Only limited knowledge is available on the expression, regulation, as well as the neuronal localization of 5α-RI in human brain and how this is affected during depression and related psychiatric disorders. Because CSF Allo levels are decreased in patients with unipolar major depression (Uzunova et al., 1998), we hypothesized that this neurosteroid decrease could reflect an altered brain expression of 5α-RI. In a pilot study, we investigated the expression of 5α-RI mRNA in prefrontal cortex BA9 and cerebellum from a small group of depressed patients and non-psychiatric controls (NPS) obtained from the Maryland Brain Collection at the Maryland Psychiatric Research Center, Baltimore, MD (Table 1). The Allo levels were determined in samples obtained from the Stanley Foundation Brain Bank Neuropathology Consortium, Bethesda (MD) that were age-matched with NPS. This report suggests that in depressed patients, the decreased expression of neurosteroidogenic enzymes that are directly involved in Allo biosynthesis, i.e., 5α-RI might be responsible for the CSF decline of Allo levels observed in major unipolar depression and in PTSD patients. Steroidogenic antidepressants, including SBSSs correct this Allo levels downregulation. These results are discussed in terms of possible epigenetic mechanisms operative in these affective disorders and possible new treatments for these debilitating conditions.

Table 1.

Demographic, clinical, and treatment history of depressed patients (D) and non-psychiatric subjects (NPS) of the Maryland Brain Collection at the Maryland Psychiatric Research Center (Baltimore, MD)

Diagnosis Gender Age
(y)
PMI Cause of
Death
Medications pH Abuse or
dependence
NPS M 43 17 6.46
NPS M 48 26 6.10
NPS M 33 16 6.35
NPS M 35 24 6.20
NPS M 37 24 6.42
NPS M 47 - 6.38
D M 24 7 Gun shot 6.55 Ethanol
D M 53 23 Hung Xanax Lidocaine 6.18
D F 46 21 Jumping TCA 5.97 Ethanol
D M 43 - Hung TCA 6.51
D M 23 19 Cardiov. Fluoxetine 6.48 Ethanol
D M 63 15 Overdose Fluoxetine Meperidine 6.20 Ethanol

PMI= post-mortem interval

TCA= tricyclic antidepressants

M= male

F= female

Methods

Sample collection

Frozen Specimens from human brains [Brodmann’s area 9 (BA9), and cerebellum] used to determine the expression levels of 5α-RI were obtained blind through the Maryland Brain Collection at the Maryland Psychiatric Research Center, Baltimore, (MD) (https://www.mprc.umaryland.edu/mbc.asp). Demographic, clinic, and treatment history of depressed patients and control subjects are reported in Table 1.

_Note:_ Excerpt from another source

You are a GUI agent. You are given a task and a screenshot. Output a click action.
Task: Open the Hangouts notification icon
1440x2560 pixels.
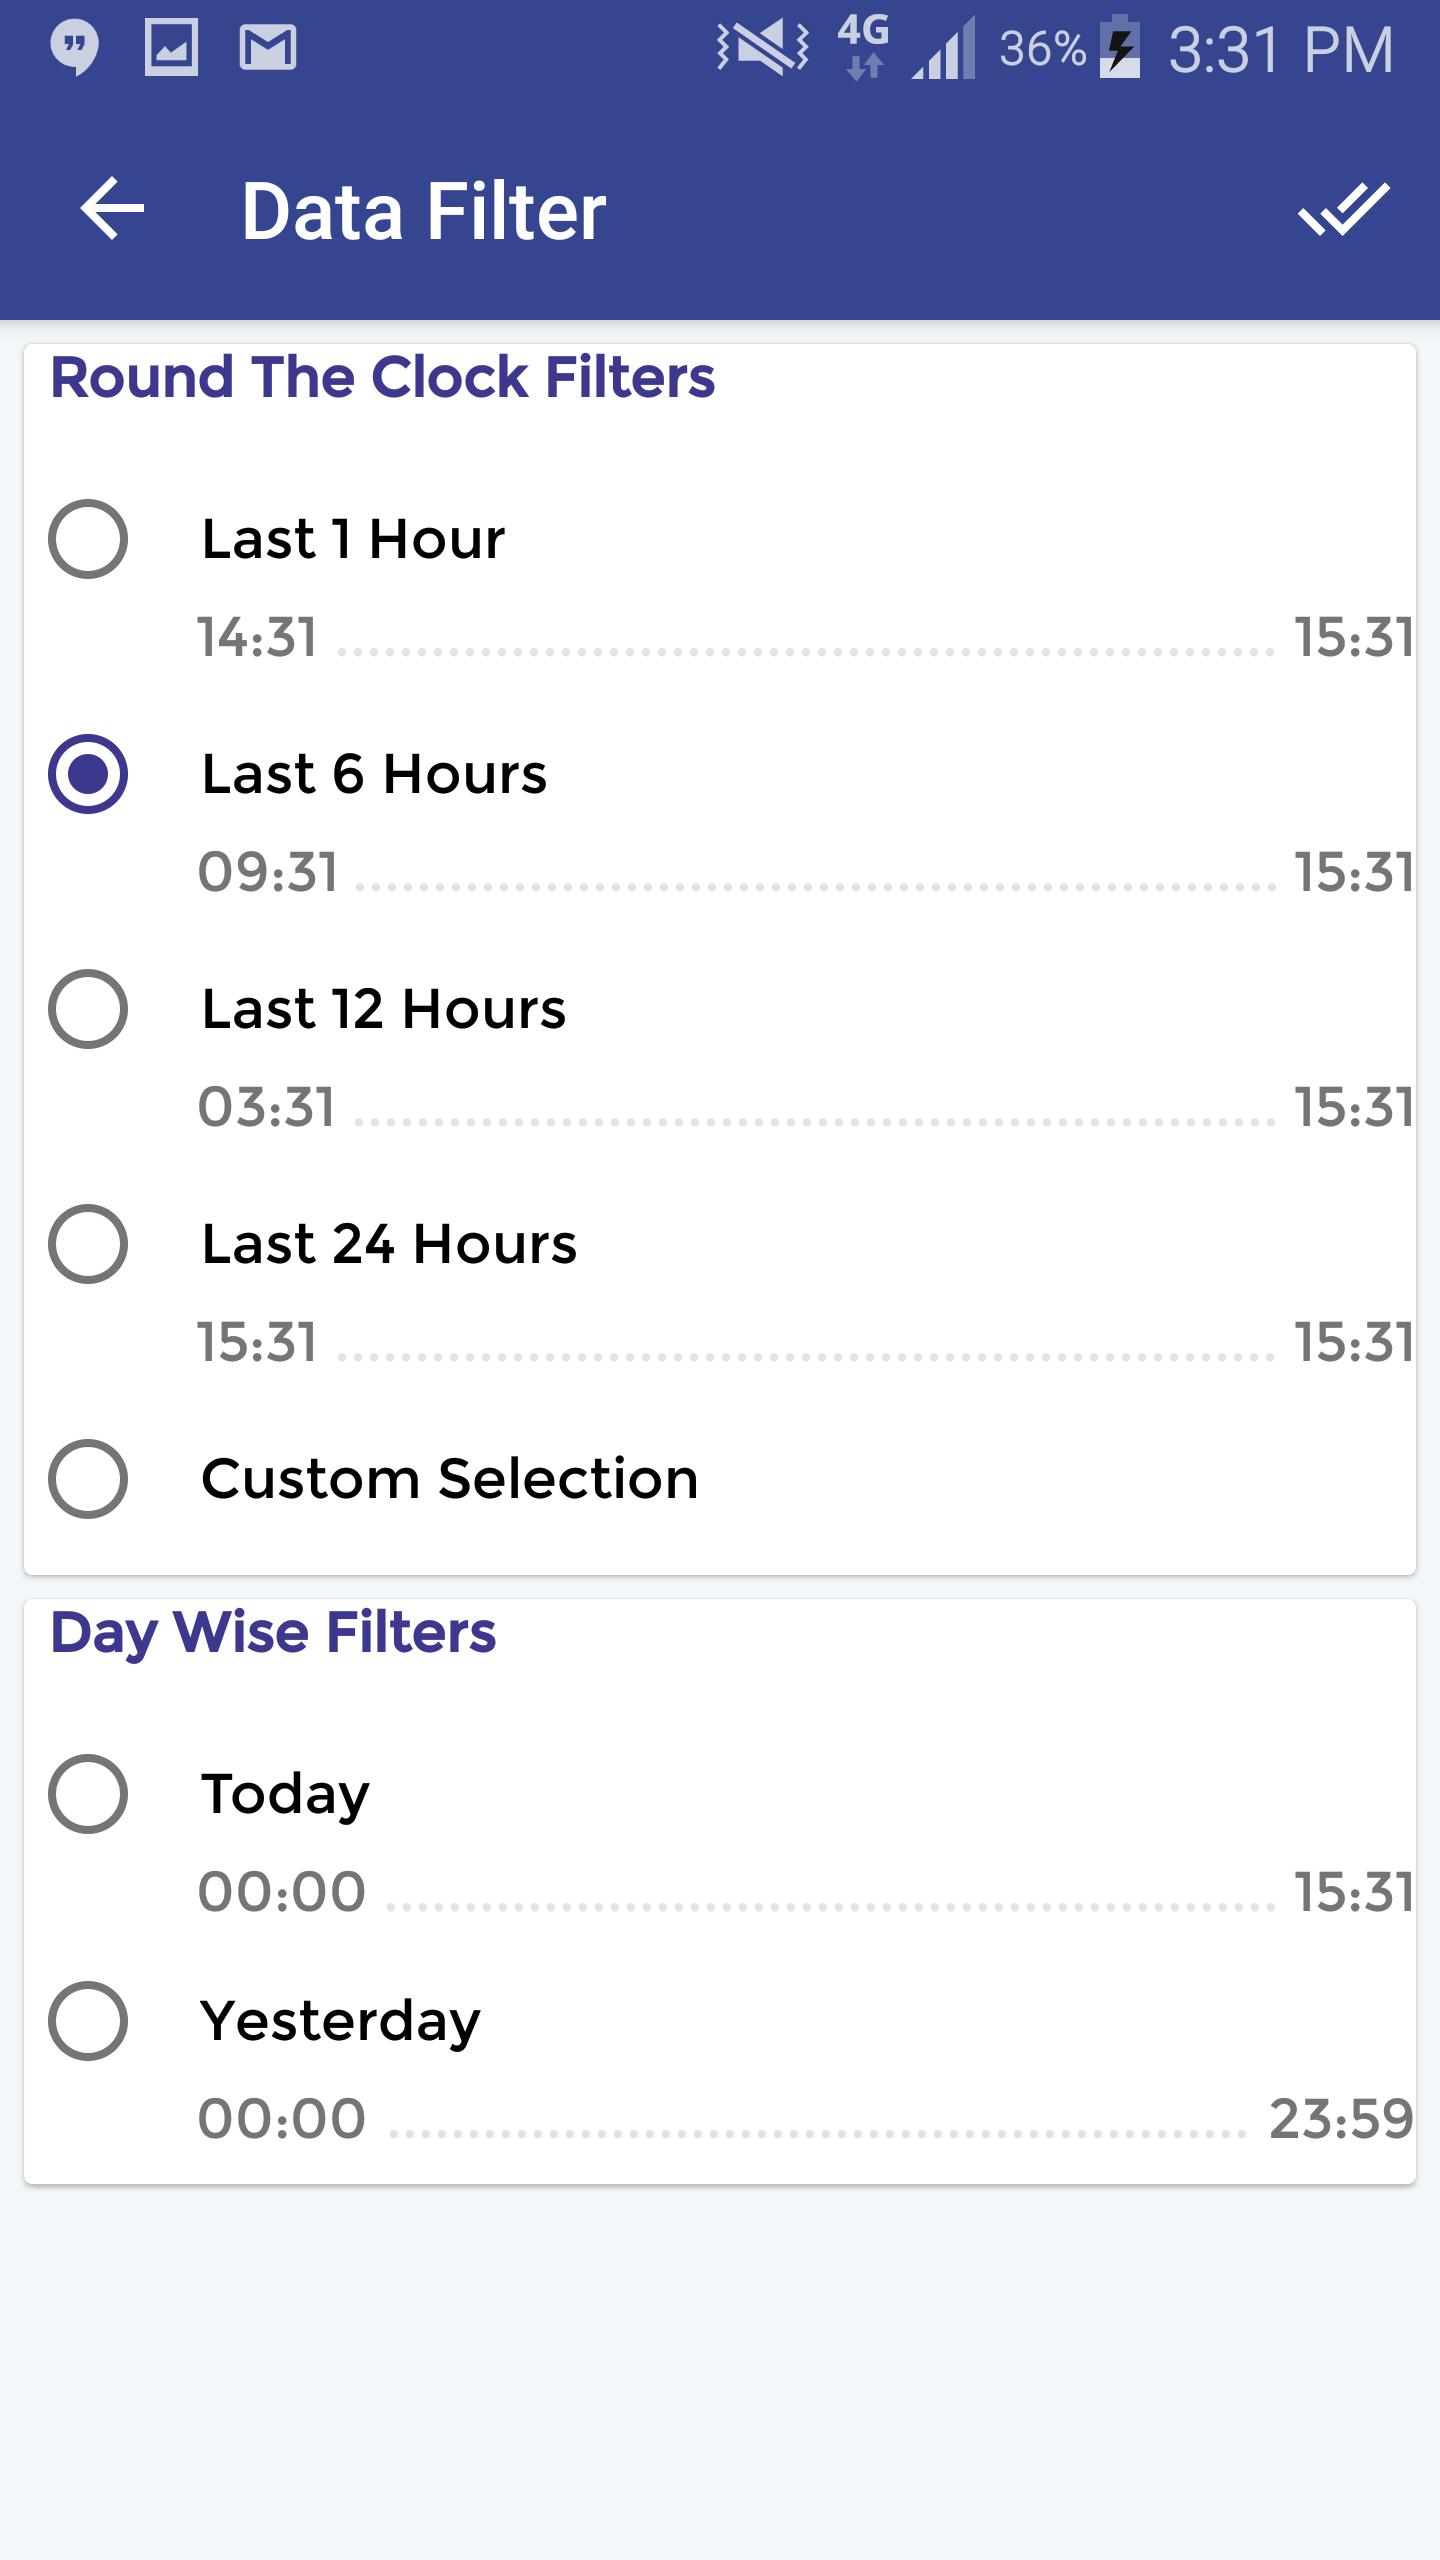click(75, 48)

The sample utilized to determine the levels of neurosteroids were from the superior prefrontal cortex gyrus, BA9 specimen from subjects obtained blind from the Stanley Foundation Brain Bank Neuropathology Consortium, Bethesda (MD). These samples consist of 9 subjects with depression and 8 control brains free of depressive and other psychiatric disorders before or at the time of death, and herein defined as non-psychiatric subjects (NPS). Demographic, clinic, and treatment history of these groups of depressed patients and NPS are reported in Table 2.

Table 2.

Demographic, clinical, and treatment history of depressed patients (D) and non-psychiatric subjects (NPS) obtained from the Stanley Foundation Brain Bank Neuropathology Consortium, Bethesda (MD).

Diagnosis Gender Age
(y)
PMI Cause of
Death
Medications pH Abuse or
dependence
NPS M 52 28 Cardiov. None 6.40 Ethanol Abstinent 8 y
NPS M 59 26 Cardiov. None 6.4 None
NPS M 52 8 Cardiov. None 6.3 None
NPS M 52 22 Cardiov None 5.9 None
NPS M 53 28 Cardiov. None 6.2 Eth. in his 20s, abstinent for 30y
NPS M 44 10 Cardiov. None 6.5 None
NPS M 41 11 Pulmonary embolus None 6.3 Sporadically marihuana in college
NPS M 42 27 Cardiov. None 6.6 None
NPS M 58 27 Cardiov. None 6.3 None
D1 M 39 23 Suicide, Carbon monoxide Never treated 5.9 Ethanol and Amphetamine
D1 M 42 7 Hung Temazepam, off for more than 2 w 6.3 Marihuana when young
D1 M 65 19 Cardiov. Phenytoin for 1 seizure, no meds for 5 y 5.9 Light Ethanol
D1 M 52 12 Cardiov. No meds for 6 y 5.8 1–2 beers/day
D1 M 46 26 Suicide, Carbon monoxide Diphenhydram. Clonazepam 6.3 None
D2 M 51 26 Suicide, Gunshot Nefazadone 6.6 Ethanol
D2 M 56 23 Cardiov. Sertraline 6.3 None
D2 M 43 43 Cardiov. Trimipramine 6.3 Ethanol, Amphetamines, Benzodiazepine
D2 M 47 28 Cardiov. Fluoxetine, Nefazadone 6.1 Light Ethanol
1

Depressed patients who were not receiving an antidepressant treatment.

2

Depressed patients who were receiving antidepressant treatment with tricyclic antidepressants (TCA) or SSRIs.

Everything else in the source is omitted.